NOTE: I will also be using javascript's async/await, closures, and modules.

For starters, the newest version of elixir/phoenix will not be compatible due to changes in the dependencies. I'm writing this for elixir v1.9.2 and phoenix 1.4.10. So let's jump right in! If you've already followed the installation guide for phoneix, then we should be able to start with the following command:

mix phx.new phoenix_webrtc

Be sure to hit y to have the dependencies installed for the front-end

NOTE: In my code on github, you'll notice that I used phoenix_webrtc_revisited as the project name.

This will create our project directory and setup our webpack and front-end. This will make creating the simple version of our video chat much easier.

Since the project is pretty well bootstrapped, we can skip creating the controllers and handling the response with our index page. Instead, we can jump straight to getting our Channel set up for the traffic we expect.

This means un-commenting the channels setup, and changing the name of the topic that we expect for the handler:

# /phoenix_webrtc/lib/phoenix_webrtc_web/channels/user_socket.ex
# ...
# Channels
channel "video:*", PhoenixWebrtcWeb.VideoChannel

Now that we have that set up, we need to create the handler for the channel. Create a file in the same directory called video_channel.ex and put this in it:

# lib/phoenix_webrtc_web/channels/video_channel.ex
defmodule PhoenixWebrtcWeb.VideoChannel do
  use Phoenix.Channel

  def join("video:peer2peer", _message, socket) do
    {:ok, socket}
  end

  def handle_in("peer-message", %{"body" => body}, socket) do
    broadcast_from!(socket, "peer-message", %{body: body})
    {:noreply, socket}
  end
end

What we're doing here is setting up the sub-topic join with "video:peer2peer". We also want to handle sending the negotiation messages back out, so we need to create a handle_in function to deal with that.

Using the broadcast_from function will broadcast to all except the socket that sent the originating message. This is nice since we don't want to have to make that distinction in the client side.
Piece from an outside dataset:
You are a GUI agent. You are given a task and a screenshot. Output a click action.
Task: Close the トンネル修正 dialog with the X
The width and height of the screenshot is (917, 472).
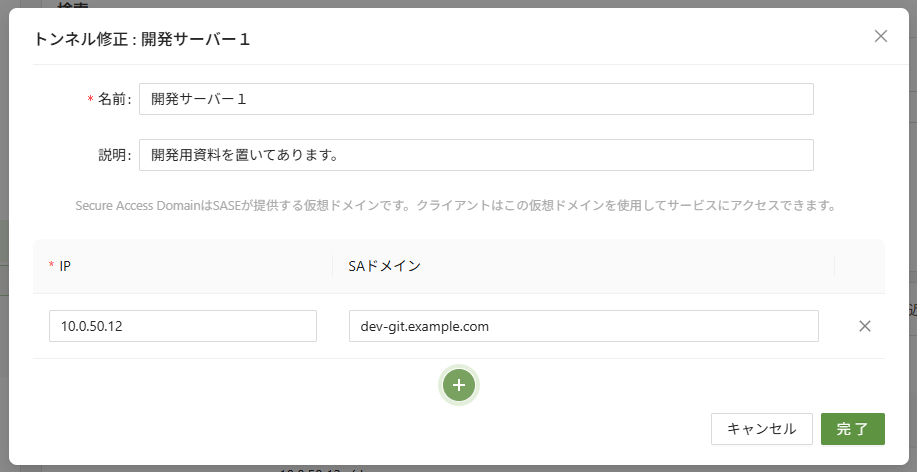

That's largely all the back-end setup that is required to get a basic example working. We'll have quite a bit more to do on the front-end however, since the WebRTC APIs have changed more since the last post. Let's start with some plain HTML.

<!-- lib/phoenix_webrtc/templates/page/index.html/eex -->
<label for="local-stream">Local Video Stream</label>
<video id="local-stream" autoplay muted></video>
<label for="remote-stream">Remote Video Stream</label>
<video id="remote-stream" autoplay></video>

<button id="connect">Connect</button>
<button id="call">Call</button>
<button id="disconnect">Disconnect</button>

A pretty simple layout with two video tags to handle the streams. We have a connect button so that we can start the requests when we're ready (i.e. once we've got the console open in both tabs), as well as call and disconnect. Make sure you add the autoplay part so that the video starts as soon as you assign the stream to the element. Muting the local video will also help with feedback.

Moving on to the actual client side code, we'll update the socket.js file to appear as follows:

// assets/js/socket.js
import { Socket } from 'phoenix';

let socket = new Socket('/socket', { params: { token: window.userToken } });

socket.connect();

let channel = socket.channel('video:peer2peer', {});

channel
  .join()
  .receive('ok', resp => {
    console.log('Joined successfully', resp);
  })
  .receive('error', resp => {
    console.error('Unable to join', resp);
  });

export default channel;

There's a lot of comments generated by phx.new and we can go ahead an delete them. Additionally, we need to update the topic and subtopic of our channel connection. I personally like to use console.error to report out errors, since it makes it easier to filter in the dev-tools. We're also only going to only export the channel, since we're not going to be connecting to any other topics.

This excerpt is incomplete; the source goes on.